Kitei Breaks Alter Story - doing her due diligence Mindy Kitei at CFS Central not only got a hold of the paper before publication but also interview Dr. Alter, Dr. Komaroff and others.
The surprise of the paper was what Dr. Alter didn't find - XMRV! Even more surprising was the fact that his finding of a melange of closely related viruses actually made sense in some ways. One reason that none of the six or so CFS studies have been able to find 'XMRV' may be that the type of XMRV they looked for was different. This doesn't explain, though, how the WPI found 'the same type' of XMRV in 67% of its original cohort since that cohort was made up of patients across the US.
Kitei, however, reported that Dr. Alter believes his findings confirm the original XMRV findings stating "Viruses tend not to be homogenous,” Alter explained to CFS Central in a telephone interview. “The fact that we didn’t find XMRV doesn’t bother me because we already knew that retroviruses tend to be variable. They mutate a lot, basically. This is true of HIV and HCV [hepatitis C virus]. It’s not one virus. It’s a family of viruses.” Dr. Alter should certainly know - his work on hepatitis viruses that lead to the discovery of two new viruses garnered him the 'Nobel Prize' of Medicine - the Lasker Award. Dr. Alter found
no less than four different types of heretofore undiscovered mLV's in CFS. They were named, appropriately, "CFS Type I", "CFS Type II", etc.
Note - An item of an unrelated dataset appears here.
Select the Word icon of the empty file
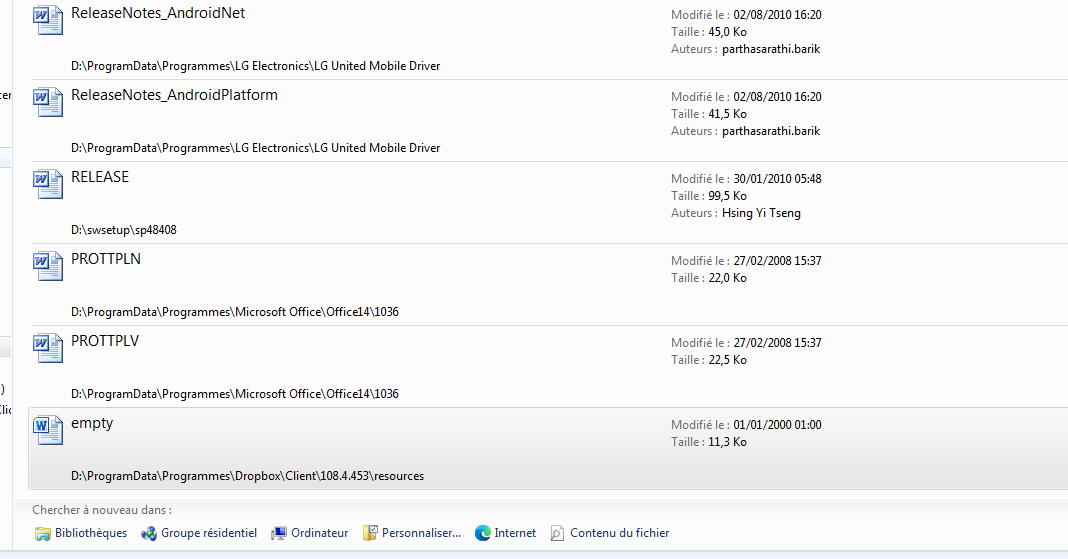The image size is (1068, 559). pos(48,430)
Mutating over time like any good virus should - Dr. Alter was also able to find the pathogens in blood that was fifteen years old and then retest those individuals today. He found the virus present in 7/8 of them in mutated form - which is exactly what one would expect from a virus over tiem.
According to Kitei, Dr. Alter felt the delay in releasing the study only strengthened the study, stating “There were no changes in the conclusions, but we added data that made the conclusions stronger,” he explained. “For one thing, we did some further work to feel confidant that there was no contamination…. We had hundreds of negative controls, and every assay had negative controls. And then we used an assay from mouse mitochondrial DNA and found that there was no evidence of mouse contamination. We had variation in the viruses we were finding. If there was a contaminant, you’d find one species, not several.”
Now Dr. Alter will give XMRV its next big test - he will search for it in a wide variety of disorders. The danger is that it is widespread in chronic diseases, which, would negate its importance unless it really is some sort of superbug. Hopefully, it will be found clustered in a series of 'NEID's' such as FM, GWS, MCS, IBS. Now we await the results of the briefing.